なお、半抜き加工で突面部4A−4を形成する場合を示したが、
図2Bに示した突面部4C−4を半抜き加工で形成してもよい。この場合においても、突面部4A−4を半抜き加工で形成した場合と同様の効果が得られる。
【0024】
以上のように、実施の形態1に係る導通構造において、シャーシ4Aは、板金部材4A−1が絶縁性のある被膜4A−2で覆われている。突面部4A−4は、シャーシ4Aから突出し被膜4A−2で覆われた平面部4A−5と下地の板金部材4A−1が露出する外周面4A−6とを有する。導電性部材5は、外周面4A−6から露出した下地の板金部材4A−1に接触して配置される。

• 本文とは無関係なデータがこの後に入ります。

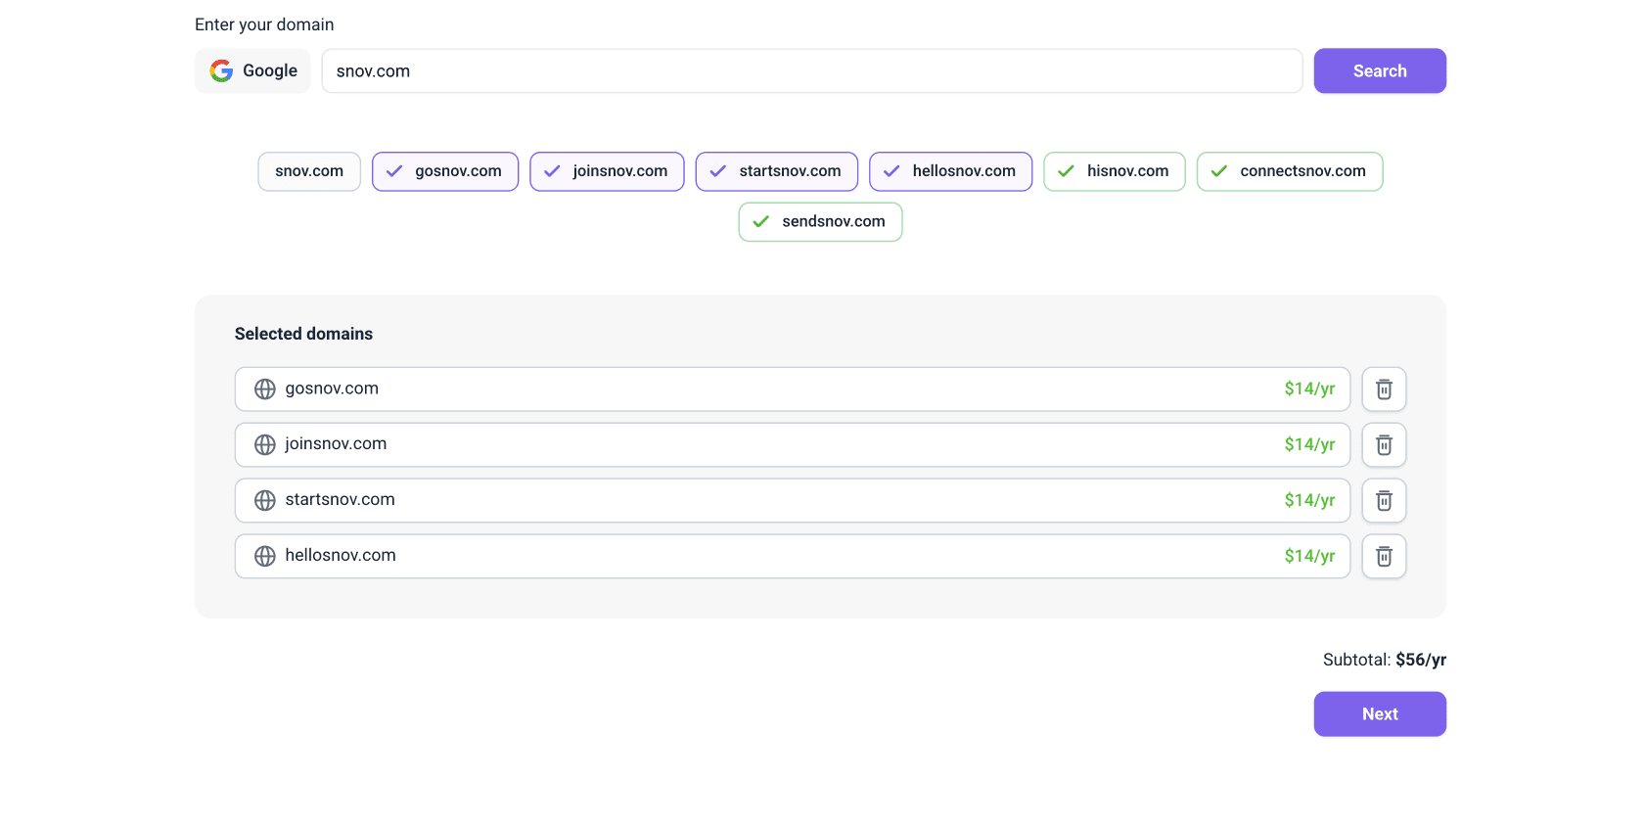The image size is (1644, 824).
Task: Click the domain input field
Action: (811, 70)
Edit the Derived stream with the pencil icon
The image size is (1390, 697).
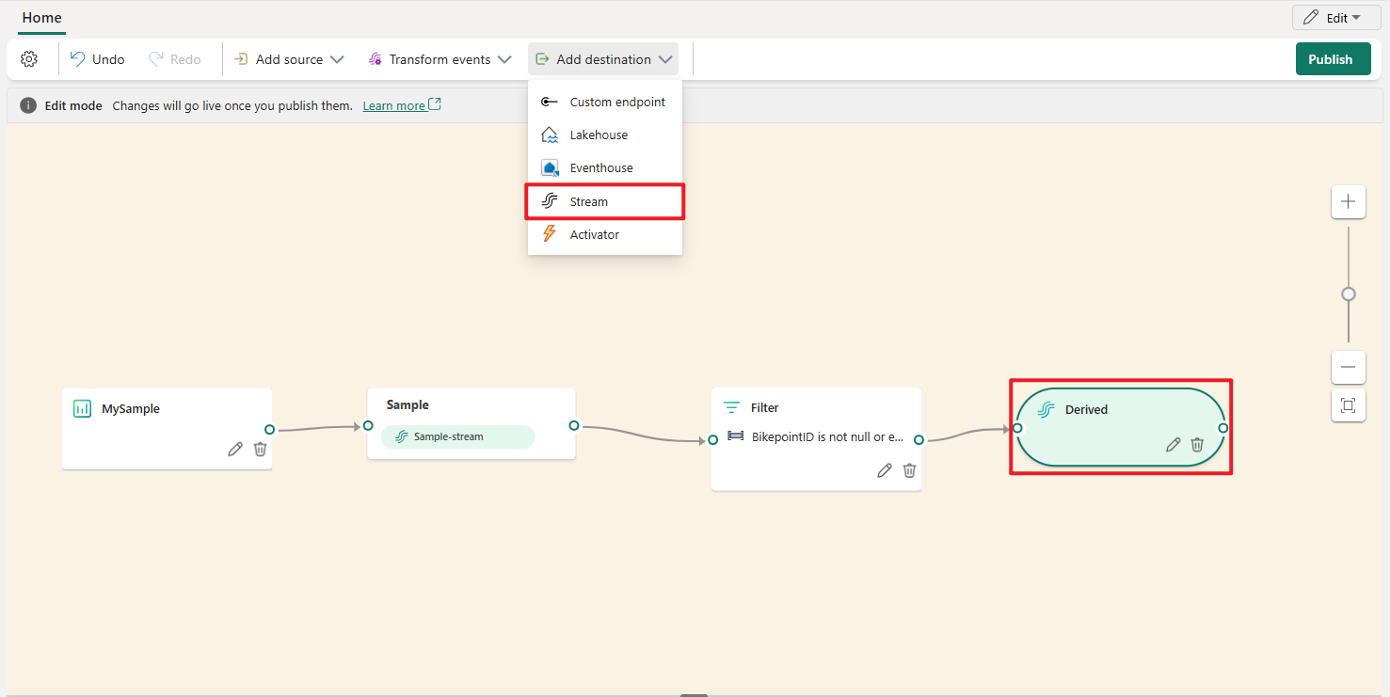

このようにシャーシ4Aに設けた突面部4A−4の外周面4A−6から下地の板金部材4A−1を露出させるので、従来のように突起部の頂点部分の被膜のひび割れから下地の金属を露出させる構造よりも露出量が多くかつ平面部の突出量に応じて露出量を調整することもできる。これにより、絶縁性のある被膜4A−2を有したシャーシ4Aと導電性部材5との導通を十分に確保することができ、この導通構造を備えた電子機器1における静電気あるいはEMIの対策の効果を向上させることができる。
【0025】
また、実施の形態1に係る導通構造は、板金部材4C−1が絶縁性のある被膜4C−2で覆われているシャーシ4Cと、シャーシ4Cから突出し被膜4C−2で覆われた平面部4C−5と下地の板金部材4C−1が露出する外周面4C−6とを有する突面部4C−4とを備える。シャーシ4Cは、外周面4C−6から露出した下地の板金部材4C−1に接触して配置される導電性部材5を介してシャーシ4Aと導通する。
なお、実施の形態1において、平面部4A−5および平面部4C−5は、円形であり、突面部4A−4および突面部4C−4は、円柱形状である。

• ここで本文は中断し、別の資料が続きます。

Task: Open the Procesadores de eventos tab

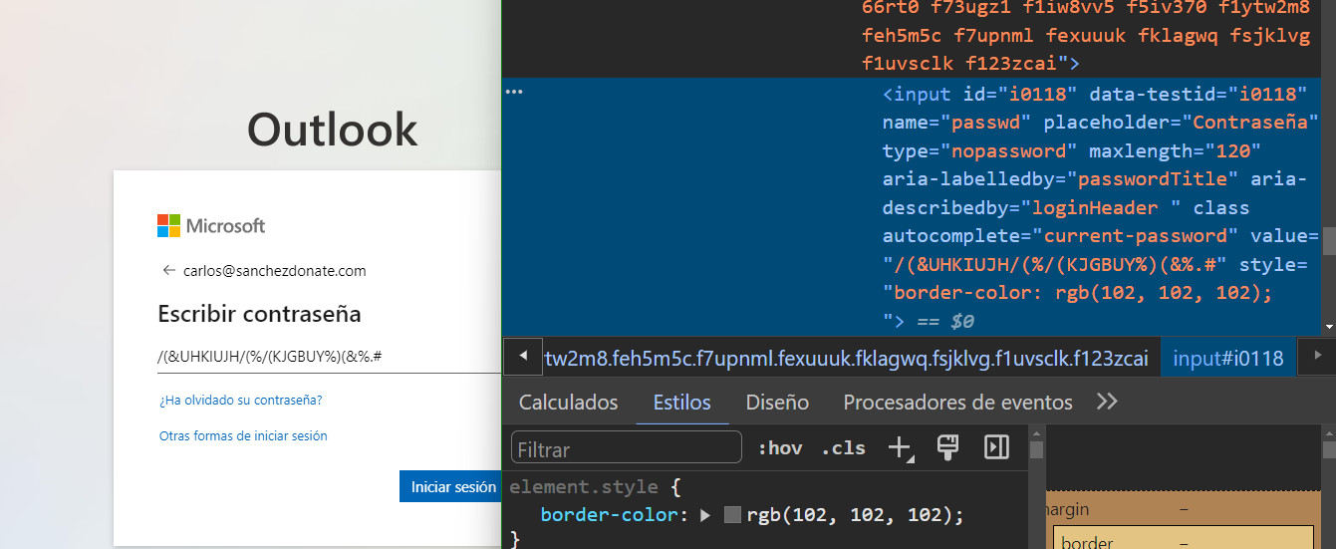Action: (x=957, y=403)
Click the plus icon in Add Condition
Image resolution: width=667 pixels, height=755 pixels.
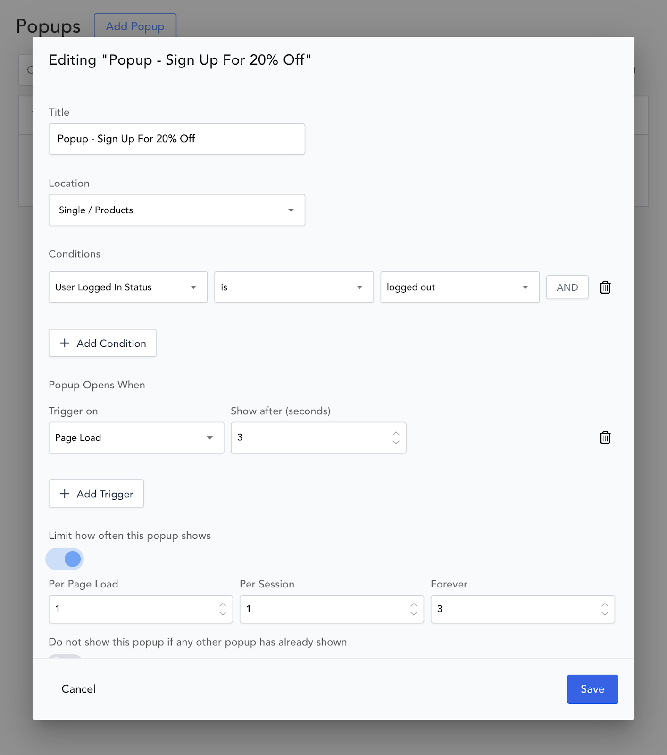coord(65,343)
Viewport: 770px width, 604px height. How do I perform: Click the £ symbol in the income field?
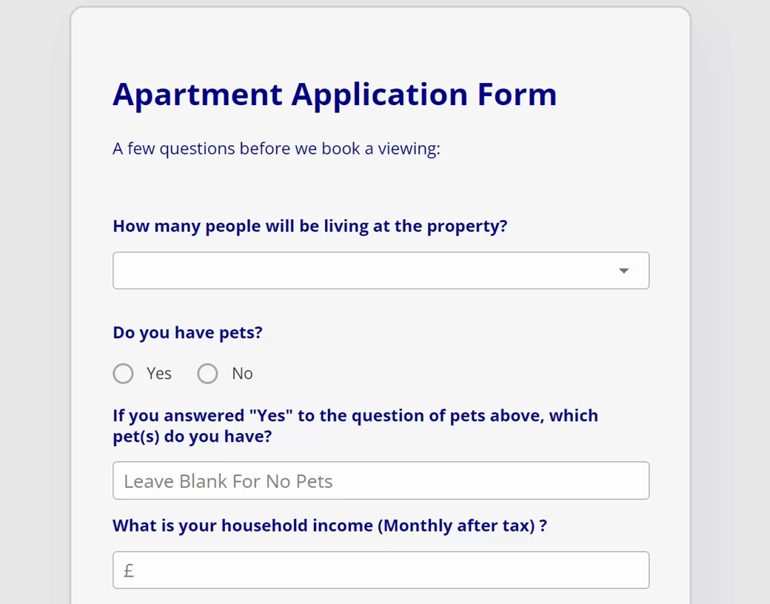coord(129,571)
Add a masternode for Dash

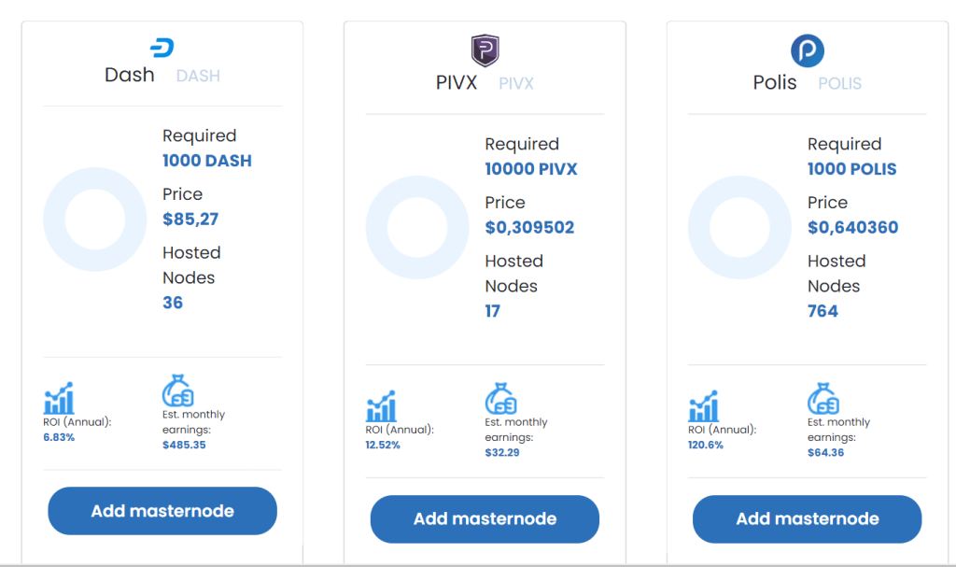tap(162, 511)
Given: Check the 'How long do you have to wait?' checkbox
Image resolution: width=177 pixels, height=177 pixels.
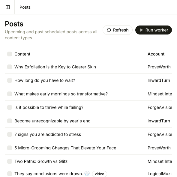Looking at the screenshot, I should 10,80.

このように構成しても、導電性部材5を介してシャーシ4Aとシャーシ4Cとの導通を十分に確保することができる。
【0026】
さらに、実施の形態1に係る導通構造の製造方法において、平面部4A−5または平面部4C−5を半抜き加工して突面部4A−4または突面部4C−4を形成している。

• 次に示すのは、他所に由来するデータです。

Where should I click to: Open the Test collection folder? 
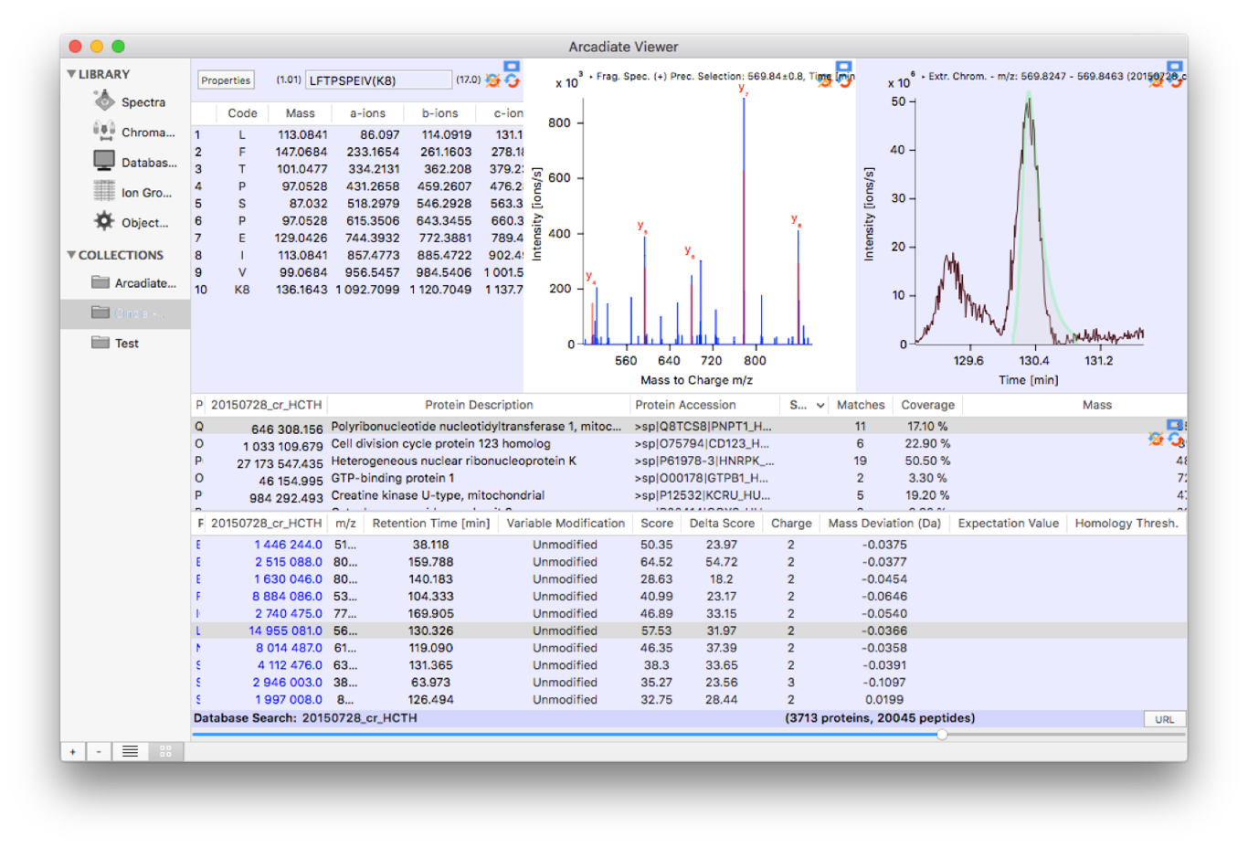coord(126,344)
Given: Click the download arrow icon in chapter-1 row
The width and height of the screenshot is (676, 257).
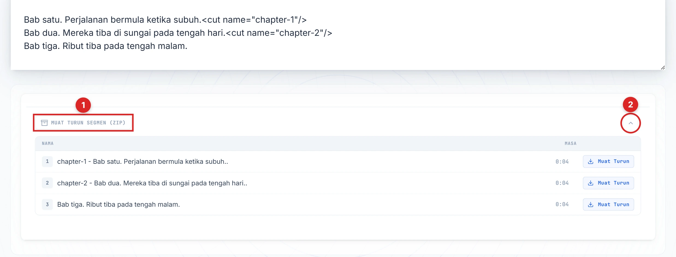Looking at the screenshot, I should click(591, 162).
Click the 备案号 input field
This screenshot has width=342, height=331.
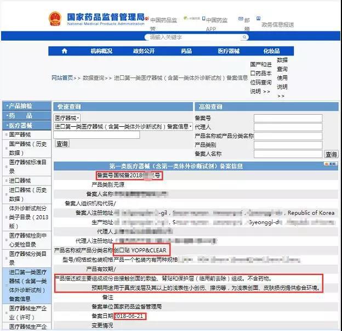pyautogui.click(x=288, y=118)
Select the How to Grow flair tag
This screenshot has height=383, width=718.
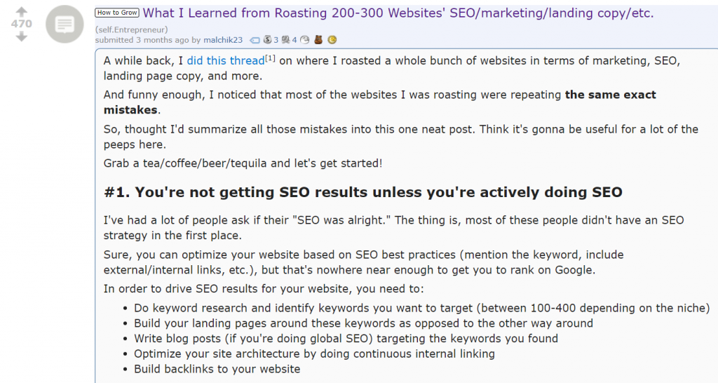(117, 13)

このようにすることで、突面部4A−4を容易に形成することができる。また、パンチ7の押し込み量を調整することにより、外周面4A−6からの板金部材4A−1の露出量を調整することが可能である。これにより、シャーシ4Aと導電性部材5との導通を調整することができ、この導通構造を備えた電子機器1における静電気あるいはEMIの対策の効果を向上させることができる。
【0027】
実施の形態2.
実施の形態1では、平面部4A−5または平面部4C−5の突出量で板金部材4A−1または板金部材4C−1が露出する量を調整したが、実施の形態2では、平面部の形状で下地の板金部材が露出する量を変える構造について述べる。
図6Aは、この発明の実施の形態2に係る導通構造を構成する板金部材の例を示す正面図であり、シャーシ4Aに突面部4A−7を設けた構造を示している。また、
図6Bは、
図6Aのシャーシ4Aを示す斜視図である。
【0028】
図6Aに示すように、平面部4A−8は星形であり、突面部4A−7は、
図6Bに示すように、端面が星形の多角柱形状である。このように構成することでも、平面部4A−8の外周面4A−9から下地の板金部材が露出する。
実施の形態1で示した導電性部材5は、この外周面4A−9から露出した下地の板金部材に接触して配置されるので、シャーシ4Aと導電性部材5との導通を十分に確保することができる。これにより、この導通構造を備えた電子機器1における静電気あるいはEMIの対策の効果を向上させることができる。
【0029】
図7Aは、実施の形態2に係る導通構造を構成する板金部材の別の例を示す正面図であり、シャーシ4Aに突面部4A−10を設けた構造を示している。また、
図7Bは
図7Aのシャーシ4Aを示す斜視図である。
図7Aに示すように、平面部4A−11は四角形であり、突面部4A−10は、
図7Bに示すように、端面が四角形の多角柱形状である。このように構成することでも、平面部4A−11の外周面4A−12から下地の板金部材が露出する。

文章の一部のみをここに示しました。